Data for this exercise -
%%
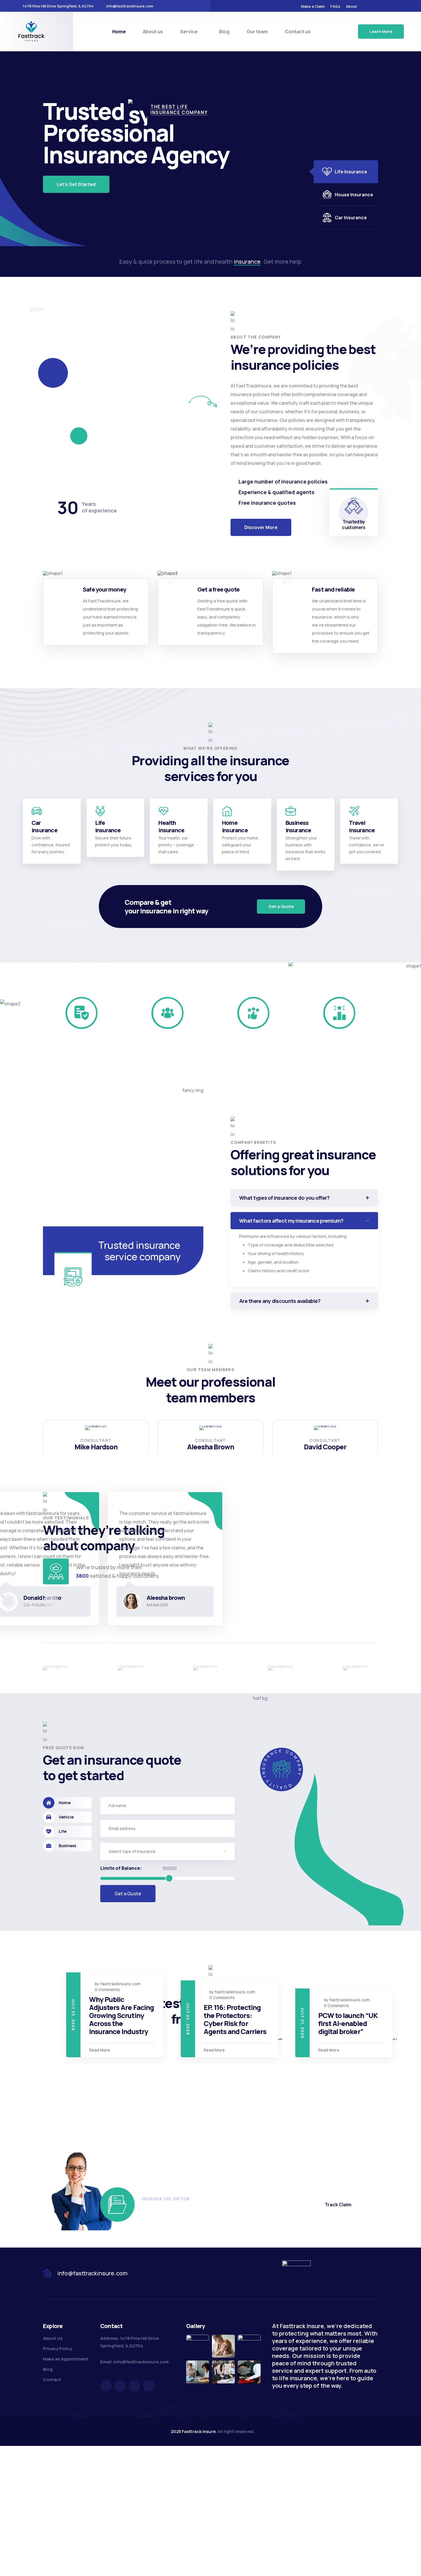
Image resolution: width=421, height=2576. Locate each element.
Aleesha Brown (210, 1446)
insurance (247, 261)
%%
%%
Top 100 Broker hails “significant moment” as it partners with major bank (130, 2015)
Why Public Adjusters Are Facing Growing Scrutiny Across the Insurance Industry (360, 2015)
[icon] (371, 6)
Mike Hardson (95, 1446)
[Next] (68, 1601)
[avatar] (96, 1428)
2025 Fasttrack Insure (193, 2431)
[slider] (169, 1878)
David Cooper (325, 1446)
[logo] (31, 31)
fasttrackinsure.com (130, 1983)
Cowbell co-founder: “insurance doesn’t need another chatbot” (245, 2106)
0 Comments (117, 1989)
%%
Copy range, inclusive: the line holding "fasttrackinsure.com (130, 1983)" to the line holding "0 Comments (117, 1989)". Reproduce exactly those lines of the records above and no others.

fasttrackinsure.com (130, 1983)
Cowbell co-founder: “insurance doesn’t need another chatbot” (245, 2106)
0 Comments (117, 1989)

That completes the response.